Los demandantes también argumentaron que el hecho de que Goren no cumpliera con la mayoría de ellos en el momento del traslado del lugar de audiencia no le libera de las garras de su engaño, tal como se define en el artículo 15 de la Ley de Contratos (Parte General), 5733-1973 (en adelante: la "Ley de Contratos"). Esto se debe a que, según el artículo 15 de la Ley de Contratos, el engaño puede atribuirse incluso cuando la persona engañadora es "otra" en nombre del remitente. Este engaño equivale a "fraude y engaño uniformes, y ciertamente negligencia grave" (artículo 26 de la demanda).

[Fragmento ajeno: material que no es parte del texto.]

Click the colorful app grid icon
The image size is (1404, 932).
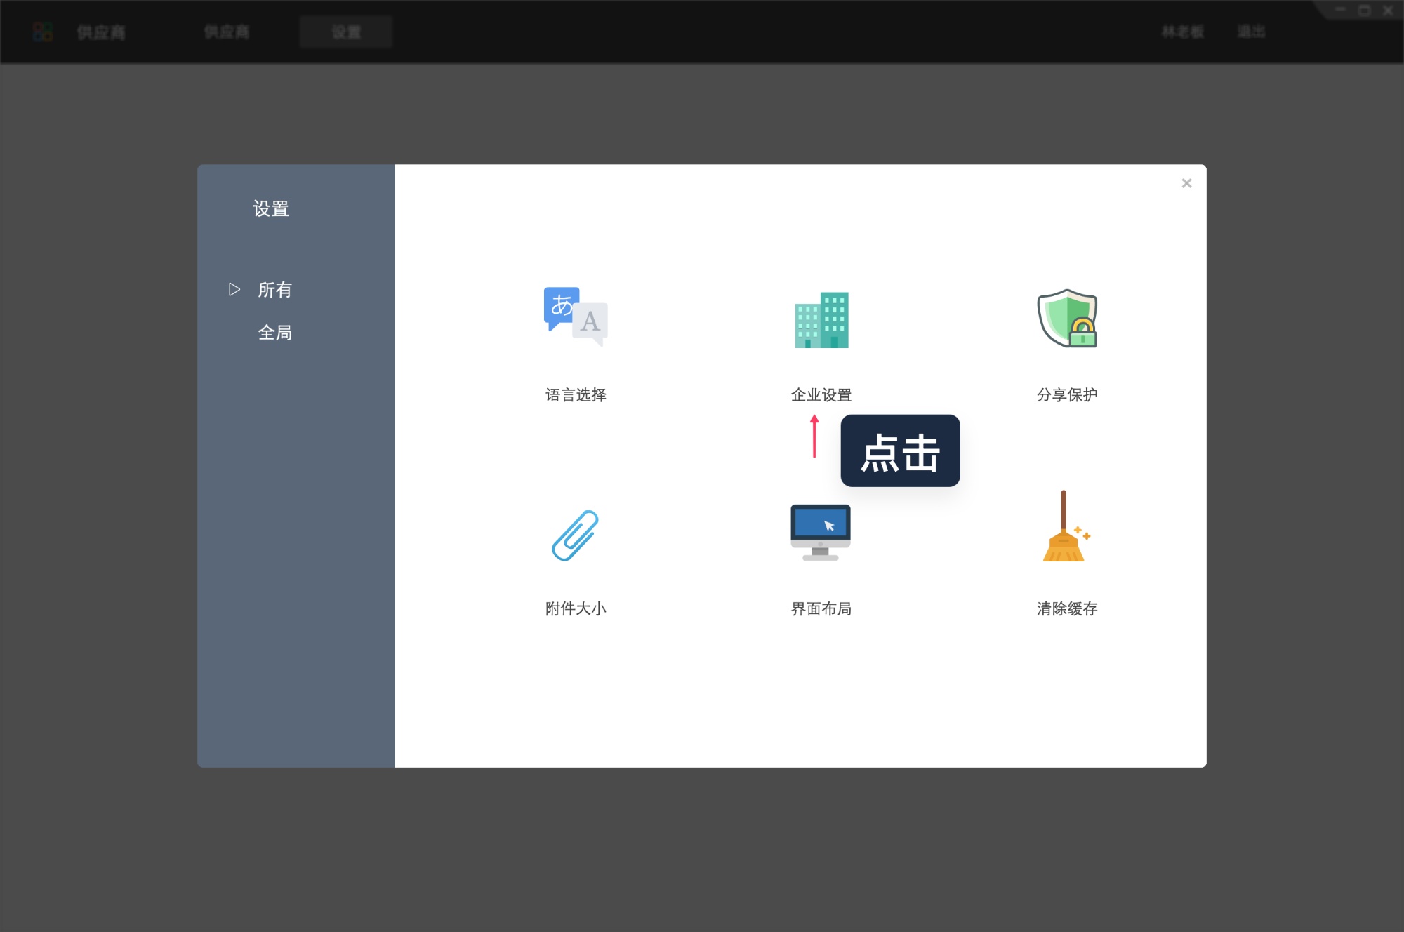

Los demandantes también alegaron muchos motivos legales, incluyendo error, un contrato ilegal (en el contexto de la reducción de las cantidades de contraprestación registradas en los contratos respecto a las cantidades realmente pagadas), opresión, fraude (ya que los precios de las parcelas son decenas de veces superiores a su valor real), negligencia, incumplimiento del deber legal (en el contexto de una violación de las disposiciones de la Ley de Venta, 5728-1968), violación de la Ley de Corredores Inmobiliarios, 5756-1996 (en relación con el Sr. Dahari, quien según la reclamación no actuó fiel ni de manera aceptable e incluso tenía un interés personal en el inmueble). La Ley de Protección al Consumidor, 5741-1981 y la Violación de las Normas del Colegio de Abogados (Ética Profesional), 5746-1986 (en relación con la transferencia del lugar de la audiencia Goren y la transferencia de un lugar de audiencia oculta).
Se argumentó que, si los demandados hubieran informado a los demandantes sobre la cláusula 15 del contrato de arrendamiento, los demandantes no habrían firmado los contratos.
En cuanto a sus daños, se reclamaron varios daños principales: uno, la cantidad pagada por los demandantes por las parcelas de terreno. En segundo lugar, el beneficio que los demandantes habrían podido obtener si los contratos de arrendamiento relativos a las parcelas de terreno no hubieran incluido la cláusula de restitución incluida en el artículo 15. En cuanto al remedio relativo a la cancelación y restitución, los demandantes eran conscientes de que no podían devolver las parcelas al demandado 4, ya que estas parcelas fueron devueltas al administrador, y por ello alegaron que tenían derecho a la diferencia entre el pago que pagaron por las parcelas y el valor real de las parcelas "si se les hubiera presentado toda la información sobre la cláusula 15 del contrato entre el gestor y el demandado 1 (como se ha indicado, este valor se prueba con la opinión del perito tasador adjunta)" (Sección 75 de la demanda). Alternativamente, los demandantes solicitaron daños y perjuicios por confianza, incluyendo pérdidas alternativas de oportunidades. Como argumento alternativo adicional, se argumentó que la compensación por confianza debería calcularse mediante una tasación del valor de parcelas de propiedad privada similares (aunque en nuestro caso las parcelas no sean privadas) tras un cambio de designación. De acuerdo con los cálculos que adjuntaron, y solo para fines de honorarios, los demandantes estimaron la cantidad de sus daños en ILS 6.600.000 (cabe señalar en este contexto que en la declaración original de la demanda presentada varios meses antes, la reclamación era la mitad de la cantidad, por la suma de ILS 3.300.000).